I agree, it may be that some tars stay in the charcoal, depending on
how hot an environment the charcoal is made in, but tars given off in
the pyrolysis offgas do not necessarily lead to particulates. Tom
Miles pointed out that the burner conditions can lead to particulates
and I have asked a number of times how the particulate chemistry
varies between different types of cookers. On the large scale burners
I deal with I suspect we have fairly clean combustion, so little soot,
but that the air velocities tend to produce fly ash, that which is not
trapped in the flue system is presumably small particulates of ash.
So I think there may be two types of particulates, ashy types from
forced draught or high velocities through the fuel bed and sooty types
which are actually created by conditions in the secondary flame.
One thing about the tlud type burner is that there is very little
primary air, this has two effects velocity through the bed is low and
there is little dilution from nitrogen and CO2 as there would be with
a conventional updraught fire. Also for the device to work at all the
wood has to be fairly dry, so little losses die to water.
>My Charcoal maker burns a thick and pungent smoke. I sampled the smoke with a
>dilution tunnel and glass fibre filter and plugged it in minutes. I the rough calculation
>put it at at least 100grams/kg of dry fuel. These would be almost all soluble in acetone
>or organic carbon with relatively little elemental carbon or black soot.

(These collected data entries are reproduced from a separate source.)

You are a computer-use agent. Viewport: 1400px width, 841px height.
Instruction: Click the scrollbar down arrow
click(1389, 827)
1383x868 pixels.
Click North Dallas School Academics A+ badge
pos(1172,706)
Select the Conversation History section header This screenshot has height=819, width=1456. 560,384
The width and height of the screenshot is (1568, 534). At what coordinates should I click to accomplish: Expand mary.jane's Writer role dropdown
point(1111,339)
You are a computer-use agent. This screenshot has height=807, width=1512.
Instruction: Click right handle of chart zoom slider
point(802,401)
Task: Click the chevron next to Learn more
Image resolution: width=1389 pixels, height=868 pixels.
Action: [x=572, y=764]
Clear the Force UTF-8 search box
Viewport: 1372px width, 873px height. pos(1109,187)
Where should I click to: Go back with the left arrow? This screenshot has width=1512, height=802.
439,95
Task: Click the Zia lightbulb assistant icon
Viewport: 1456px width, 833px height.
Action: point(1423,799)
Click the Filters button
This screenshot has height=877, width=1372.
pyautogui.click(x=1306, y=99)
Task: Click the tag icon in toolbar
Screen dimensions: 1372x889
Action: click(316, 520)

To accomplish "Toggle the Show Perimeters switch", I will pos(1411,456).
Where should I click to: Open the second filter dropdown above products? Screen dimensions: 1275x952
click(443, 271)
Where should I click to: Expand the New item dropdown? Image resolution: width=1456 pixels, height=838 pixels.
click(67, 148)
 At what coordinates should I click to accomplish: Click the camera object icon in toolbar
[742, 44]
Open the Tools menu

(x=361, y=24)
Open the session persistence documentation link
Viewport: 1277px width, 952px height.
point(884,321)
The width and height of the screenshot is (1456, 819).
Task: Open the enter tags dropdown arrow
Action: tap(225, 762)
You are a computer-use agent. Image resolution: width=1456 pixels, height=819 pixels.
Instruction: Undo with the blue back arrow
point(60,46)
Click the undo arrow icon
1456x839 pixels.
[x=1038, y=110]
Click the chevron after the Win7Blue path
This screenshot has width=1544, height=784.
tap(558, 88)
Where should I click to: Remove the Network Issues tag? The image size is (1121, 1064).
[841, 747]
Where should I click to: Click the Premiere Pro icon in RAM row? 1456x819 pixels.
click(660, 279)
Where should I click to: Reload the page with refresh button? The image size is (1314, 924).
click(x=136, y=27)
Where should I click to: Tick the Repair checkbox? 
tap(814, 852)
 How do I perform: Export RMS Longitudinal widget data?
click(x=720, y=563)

I can understand that, I think it's because the soot is formed after
the "thick and pungent smoke" starts burning, I think the cv of this
smoke is so high and concentrated that the fuel and air burn out well,
it's when there are other gases diluting this offgas that means the
tars start burning and the heat cracks them but subsequently the
dilution prevents the PICs from completing combustion, so they are
emitted as sooty particles.
IIRC the offgas from a gasifier has a cv of around 5MJ/kg and will be
around 1100C, the offgas from an updraught stove will be less than
this but at a higher temperature. I suspect the offgas from a tlud
stove will be around 500C and 12MJ/kg so the gas particles will still
have a higher chemical energy plus they will be closer together, which
means lower mean free paths to intercept an oxygen molecule.